A CloudWatch alarm on the DLQ depth ensures we’re notified when messages land there:
DLQAlarm:
Type: AWS::CloudWatch::Alarm
Properties:
MetricName: ApproximateNumberOfMessagesVisible
Namespace: AWS/SQS
Dimensions:
- Name: QueueName
Value: !GetAtt DeadLetterQueue.QueueName
Threshold: 1
ComparisonOperator: GreaterThanOrEqualToThreshold
EvaluationPeriods: 1
Period: 60
Statistic: Sum
TreatMissingData: notBreaching
DLQ Recovery #
Messages in the DLQ are not lost — they sit there for up to 14 days. When an alarm fires, the investigation follows a standard pattern:
- Pull a sample of messages from the DLQ to understand the failure mode
- Check logs around the time of first failure (SQS includes the original
ApproximateFirstReceiveTimestampattribute) - Fix the root cause (a code bug, a configuration issue, a dependency that was down)
- Redrive the messages back to the main queue for reprocessing
The AWS console has a redrive option. For scripted recovery:
# Move messages from DLQ back to main queue
aws sqs send-message \
--queue-url $MAIN_QUEUE_URL \
--message-body "$(aws sqs receive-message \
--queue-url $DLQ_URL \
--query 'Messages[0].Body' \
--output text)"
For bulk redrive, the SQS console’s “Start DLQ redrive” feature is more practical than scripting it.
What Bit Us #
A few things that weren’t obvious when we started:
Visibility timeout too short — our first implementation set it to 30 seconds. Processing occasionally took longer under load, leading to duplicate processing. The fix was setting it to 2 minutes and enforcing the processing timeout in code to match.
Not checking shutdown after long-poll — the first version only checked shutdown at the top of the polling loop.
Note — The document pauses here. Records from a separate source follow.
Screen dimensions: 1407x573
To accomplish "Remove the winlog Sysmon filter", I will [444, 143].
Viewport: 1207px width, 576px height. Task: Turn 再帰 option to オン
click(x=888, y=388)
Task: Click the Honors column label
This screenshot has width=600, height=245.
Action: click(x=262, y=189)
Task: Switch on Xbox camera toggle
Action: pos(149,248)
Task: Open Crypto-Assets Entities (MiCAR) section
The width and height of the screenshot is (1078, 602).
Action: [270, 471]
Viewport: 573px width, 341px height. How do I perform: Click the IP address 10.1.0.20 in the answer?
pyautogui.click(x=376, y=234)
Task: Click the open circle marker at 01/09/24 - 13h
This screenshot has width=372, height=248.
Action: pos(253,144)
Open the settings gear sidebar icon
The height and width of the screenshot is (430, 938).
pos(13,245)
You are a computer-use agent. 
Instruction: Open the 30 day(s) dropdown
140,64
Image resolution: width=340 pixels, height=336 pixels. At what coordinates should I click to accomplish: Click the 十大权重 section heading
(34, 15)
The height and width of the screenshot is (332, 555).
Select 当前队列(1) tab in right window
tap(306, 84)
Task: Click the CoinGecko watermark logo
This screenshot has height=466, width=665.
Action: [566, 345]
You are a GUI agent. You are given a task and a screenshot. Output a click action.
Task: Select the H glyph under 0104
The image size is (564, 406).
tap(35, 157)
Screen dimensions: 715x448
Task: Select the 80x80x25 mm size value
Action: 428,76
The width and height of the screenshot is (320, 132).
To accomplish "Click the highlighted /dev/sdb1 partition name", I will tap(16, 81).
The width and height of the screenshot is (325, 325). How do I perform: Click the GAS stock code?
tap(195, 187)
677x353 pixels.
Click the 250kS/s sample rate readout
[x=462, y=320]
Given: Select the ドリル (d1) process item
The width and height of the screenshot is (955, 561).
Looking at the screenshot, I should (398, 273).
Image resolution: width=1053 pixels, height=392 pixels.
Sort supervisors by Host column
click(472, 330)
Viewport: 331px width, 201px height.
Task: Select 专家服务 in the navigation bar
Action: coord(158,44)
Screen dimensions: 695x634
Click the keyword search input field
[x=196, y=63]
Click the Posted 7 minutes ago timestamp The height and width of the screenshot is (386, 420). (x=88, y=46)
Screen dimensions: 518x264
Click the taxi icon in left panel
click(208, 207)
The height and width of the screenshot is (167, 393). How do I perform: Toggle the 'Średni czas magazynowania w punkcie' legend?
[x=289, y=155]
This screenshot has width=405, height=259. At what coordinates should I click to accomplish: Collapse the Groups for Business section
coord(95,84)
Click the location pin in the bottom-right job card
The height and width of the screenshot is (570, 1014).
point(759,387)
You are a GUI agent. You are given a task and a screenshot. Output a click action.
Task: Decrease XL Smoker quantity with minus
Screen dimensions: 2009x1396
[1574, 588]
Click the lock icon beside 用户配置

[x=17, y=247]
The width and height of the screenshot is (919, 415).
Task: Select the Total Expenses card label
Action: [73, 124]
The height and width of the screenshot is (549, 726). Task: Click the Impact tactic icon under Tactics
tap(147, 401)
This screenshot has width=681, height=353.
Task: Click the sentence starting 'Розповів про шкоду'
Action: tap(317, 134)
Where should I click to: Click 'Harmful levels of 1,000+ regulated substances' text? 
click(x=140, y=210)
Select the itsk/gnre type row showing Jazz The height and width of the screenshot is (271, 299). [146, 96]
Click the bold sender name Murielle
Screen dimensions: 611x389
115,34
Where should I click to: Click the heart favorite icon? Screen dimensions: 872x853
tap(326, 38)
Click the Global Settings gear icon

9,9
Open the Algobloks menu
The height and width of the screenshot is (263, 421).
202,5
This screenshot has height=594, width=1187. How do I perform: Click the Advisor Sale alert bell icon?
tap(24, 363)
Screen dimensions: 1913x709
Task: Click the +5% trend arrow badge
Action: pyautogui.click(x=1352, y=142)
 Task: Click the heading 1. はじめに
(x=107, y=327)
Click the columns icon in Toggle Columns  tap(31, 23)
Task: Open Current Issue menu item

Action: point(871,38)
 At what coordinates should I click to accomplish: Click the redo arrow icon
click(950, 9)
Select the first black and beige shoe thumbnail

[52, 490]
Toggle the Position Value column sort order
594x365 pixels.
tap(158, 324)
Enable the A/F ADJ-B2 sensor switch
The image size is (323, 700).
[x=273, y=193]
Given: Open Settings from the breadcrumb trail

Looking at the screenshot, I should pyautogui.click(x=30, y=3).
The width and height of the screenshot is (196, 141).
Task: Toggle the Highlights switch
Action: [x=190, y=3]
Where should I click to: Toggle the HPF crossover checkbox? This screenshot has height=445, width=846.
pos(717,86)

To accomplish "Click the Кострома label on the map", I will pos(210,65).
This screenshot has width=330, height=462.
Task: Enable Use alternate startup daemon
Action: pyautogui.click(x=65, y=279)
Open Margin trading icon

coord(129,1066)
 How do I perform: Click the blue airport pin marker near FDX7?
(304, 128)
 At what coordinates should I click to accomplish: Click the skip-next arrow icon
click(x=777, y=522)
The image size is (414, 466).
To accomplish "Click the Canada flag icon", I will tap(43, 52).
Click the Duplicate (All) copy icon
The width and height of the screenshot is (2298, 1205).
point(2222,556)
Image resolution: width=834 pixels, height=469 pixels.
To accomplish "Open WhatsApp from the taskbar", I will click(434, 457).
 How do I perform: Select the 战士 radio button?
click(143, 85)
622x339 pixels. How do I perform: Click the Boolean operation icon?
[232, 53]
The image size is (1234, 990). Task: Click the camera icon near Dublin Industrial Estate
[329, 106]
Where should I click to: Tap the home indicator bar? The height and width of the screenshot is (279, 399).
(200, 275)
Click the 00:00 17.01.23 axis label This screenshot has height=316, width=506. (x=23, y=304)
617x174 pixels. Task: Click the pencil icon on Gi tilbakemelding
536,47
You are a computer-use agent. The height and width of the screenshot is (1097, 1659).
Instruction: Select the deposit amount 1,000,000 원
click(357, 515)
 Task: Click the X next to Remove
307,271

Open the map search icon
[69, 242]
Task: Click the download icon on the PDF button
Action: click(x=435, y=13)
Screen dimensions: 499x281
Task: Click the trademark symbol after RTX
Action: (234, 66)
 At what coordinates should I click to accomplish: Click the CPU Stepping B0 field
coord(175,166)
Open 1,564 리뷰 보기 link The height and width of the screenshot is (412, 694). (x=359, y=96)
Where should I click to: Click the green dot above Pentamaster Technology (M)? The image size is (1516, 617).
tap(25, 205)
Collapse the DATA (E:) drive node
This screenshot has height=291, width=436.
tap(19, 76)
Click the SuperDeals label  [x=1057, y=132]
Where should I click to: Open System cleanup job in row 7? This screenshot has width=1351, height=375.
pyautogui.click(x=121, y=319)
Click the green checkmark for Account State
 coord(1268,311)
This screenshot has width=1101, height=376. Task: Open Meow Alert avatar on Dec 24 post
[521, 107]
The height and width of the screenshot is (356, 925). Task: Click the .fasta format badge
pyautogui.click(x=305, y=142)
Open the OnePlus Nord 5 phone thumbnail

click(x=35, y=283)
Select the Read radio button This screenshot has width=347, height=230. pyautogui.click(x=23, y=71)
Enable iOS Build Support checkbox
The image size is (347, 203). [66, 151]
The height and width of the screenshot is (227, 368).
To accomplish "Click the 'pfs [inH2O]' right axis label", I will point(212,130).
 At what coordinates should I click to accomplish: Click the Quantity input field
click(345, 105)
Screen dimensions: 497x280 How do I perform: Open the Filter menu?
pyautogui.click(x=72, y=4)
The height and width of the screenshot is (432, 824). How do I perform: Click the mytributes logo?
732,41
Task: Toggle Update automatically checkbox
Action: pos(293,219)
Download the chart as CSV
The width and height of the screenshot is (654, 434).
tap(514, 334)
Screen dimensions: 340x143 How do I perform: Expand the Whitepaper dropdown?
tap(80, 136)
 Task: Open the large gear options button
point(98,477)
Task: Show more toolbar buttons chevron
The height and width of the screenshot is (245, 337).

During a deployment, the long-poll would block for up to 20 seconds, delay shutdown, and cause the Kubernetes termination grace period to kill the process anyway. Adding the post-poll check reduced shutdown time significantly.
DLQ messages ageing out unnoticed — in the early months we had the DLQ configured but no alarm on it. Messages landed there and sat for days before anyone noticed. The CloudWatch alarm was added after we found a backlog of messages that should have been processed.
Malformed messages looping — before we added explicit handling for parse failures, a malformed message would fail processing, become visible again, be received again, and loop indefinitely until it hit maxReceiveCount. Now we detect parse failures early and delete the message (while logging it), so it doesn’t consume retry budget meant for transient failures.
The patterns here aren’t specific to any one service. They apply to any SQS-based consumer: long-poll at 20 seconds, set visibility timeout to cover your worst-case processing time, always check shutdown before and after the poll, and use a DLQ with an alarm rather than hoping nothing goes wrong.